Background/Purpose Remission and low disease activity (LDA) are associated with decreased flares, damage, and mortality. However, little is known about the impact of disease activity states (DAS) on health care costs. We determined the independent impact of different definitions of remission and LDA on direct and indirect costs (DC, IC) in a multicentre, multi- ethnic inception cohort.
Methods Patients fulfilling revised ACR classification criteria for SLE from 33 centres in 11 countries were enrolled within 15 months of diagnosis and assessed annually. Patients with ≥2 annual assessments were included. Five mutually independent DAS were defined:
1) Remission off-treatment: clinical (c) SLEDAI-2K=0, without prednisone or immunosuppressants
2) Remission on-treatment: cSLEDAI-2K=0, prednisone ≤5mg/d and/or maintenance immunosuppressants
3) LDA-Toronto Cohort (TC): cSLEDAI-2K≤2, without prednisone or immunosuppressants
4) Modified Lupus LDA State (mLLDAS): SLEDAI-2K≤4, no activity in major organs/systems, no new disease activity, prednisone ≤7.5mg/d and/or maintenance immunosuppressants
5) Active: all remaining assessments
Antimalarials were permitted in all DAS. At each assessment, patients were stratified into 1 DAS; if >1 definition was fulfilled per assessment, the patient was stratified into the most stringent. The proportion of time patients were in a specific DAS at each assessment since cohort entry was determined.
At each assessment, annual DC and IC were based on health resource use and lost workforce/non-workforce productivity over the preceding year. Resource use was costed using 2021 Canadian prices and lost productivity using Statistics Canada age-and-sex-matched wages.
To examine the association between the proportion of time in a specific DAS at each assessment since cohort entry and annual DC and IC, multivariable random-effects linear regression modelling was used. Potential covariates included age at diagnosis, disease duration, sex, race/ethnicity, education, region, smoking, and alcohol use.

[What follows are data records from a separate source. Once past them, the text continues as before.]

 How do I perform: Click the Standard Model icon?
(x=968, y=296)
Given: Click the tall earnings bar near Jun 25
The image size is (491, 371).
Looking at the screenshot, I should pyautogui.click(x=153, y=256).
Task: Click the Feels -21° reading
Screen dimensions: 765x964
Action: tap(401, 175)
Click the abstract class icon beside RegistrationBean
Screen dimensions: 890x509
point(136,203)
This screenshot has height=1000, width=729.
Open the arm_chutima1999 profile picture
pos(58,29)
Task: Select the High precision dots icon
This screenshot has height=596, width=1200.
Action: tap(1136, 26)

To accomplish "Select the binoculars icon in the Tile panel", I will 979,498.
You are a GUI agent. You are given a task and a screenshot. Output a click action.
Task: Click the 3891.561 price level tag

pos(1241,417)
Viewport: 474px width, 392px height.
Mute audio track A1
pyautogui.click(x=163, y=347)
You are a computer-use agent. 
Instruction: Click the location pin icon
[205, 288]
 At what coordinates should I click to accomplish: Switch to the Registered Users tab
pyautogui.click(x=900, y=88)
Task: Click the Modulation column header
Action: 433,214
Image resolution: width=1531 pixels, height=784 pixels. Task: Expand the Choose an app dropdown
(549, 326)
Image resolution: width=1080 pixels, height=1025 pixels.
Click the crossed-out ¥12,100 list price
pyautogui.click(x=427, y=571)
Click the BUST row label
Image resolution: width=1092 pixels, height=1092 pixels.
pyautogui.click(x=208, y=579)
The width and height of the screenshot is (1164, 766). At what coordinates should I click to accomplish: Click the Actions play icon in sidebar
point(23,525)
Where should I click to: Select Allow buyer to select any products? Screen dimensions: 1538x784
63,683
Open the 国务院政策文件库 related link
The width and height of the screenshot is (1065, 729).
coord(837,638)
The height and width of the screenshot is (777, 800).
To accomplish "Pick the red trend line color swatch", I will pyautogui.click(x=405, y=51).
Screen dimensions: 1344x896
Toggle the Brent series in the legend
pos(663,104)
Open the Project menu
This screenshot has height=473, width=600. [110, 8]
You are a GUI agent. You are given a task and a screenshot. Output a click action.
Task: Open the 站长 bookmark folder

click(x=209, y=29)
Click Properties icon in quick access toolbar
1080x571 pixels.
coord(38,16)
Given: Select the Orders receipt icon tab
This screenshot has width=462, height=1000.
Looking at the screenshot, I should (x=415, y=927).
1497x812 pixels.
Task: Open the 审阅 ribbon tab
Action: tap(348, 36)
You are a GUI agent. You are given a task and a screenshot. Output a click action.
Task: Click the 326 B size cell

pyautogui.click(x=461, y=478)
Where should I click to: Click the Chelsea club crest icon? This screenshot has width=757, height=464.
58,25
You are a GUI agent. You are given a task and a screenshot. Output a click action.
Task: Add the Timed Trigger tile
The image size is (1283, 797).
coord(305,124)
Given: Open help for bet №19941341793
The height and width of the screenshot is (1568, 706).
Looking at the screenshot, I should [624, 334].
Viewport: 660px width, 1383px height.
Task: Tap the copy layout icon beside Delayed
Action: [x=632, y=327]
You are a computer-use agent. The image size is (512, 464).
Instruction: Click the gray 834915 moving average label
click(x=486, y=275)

Results 1631 patients (88.7% female, 48.9% White, mean age at diagnosis 34.5) were followed for a mean of 7.7 (SD 4.7) years (table 1, Panel A). Across 12,281 assessments, 49.3% were classified as active (table 1, Panel B). Patients spending <25% vs 75-100% of their time since cohort entry in an active DAS had lower annual DC and IC (DC $4042 vs $9101, difference - $5060, 95%CI -$5983, -$4136; IC $21,922 vs $32,049, difference -$10,127, 95% -$16,754, - $3499) (table 2, Panel B&C).
In multivariable models, remission and LDA (per 25% increase in time spent in specified DAS vs active) were associated with lower annual DC and IC: remission off-treatment (DC -$1296, 95%CI -$1800, -$792; IC -$3353, 95%CI -$5382, -$1323), remission on-treatment (DC -$987, 95%CI -$1550, -$424; IC -$3508, 95%CI -$5761, -$1256), LDA-TC (DC -$1037, 95%CI -$1853, -$222; IC -$3229, 95%CI -$5681, -$778) and mLLDAS (DC -$1307, 95%CI -$2194, -$420; IC - $3822, 95%CI -$6309, $-1334) (table 3, Model B). There were no differences in costs between remission and LDA.
Conclusions Remission and LDA are associated with lower costs, likely mediated through the known association of these DAS with more favourable clinical outcomes.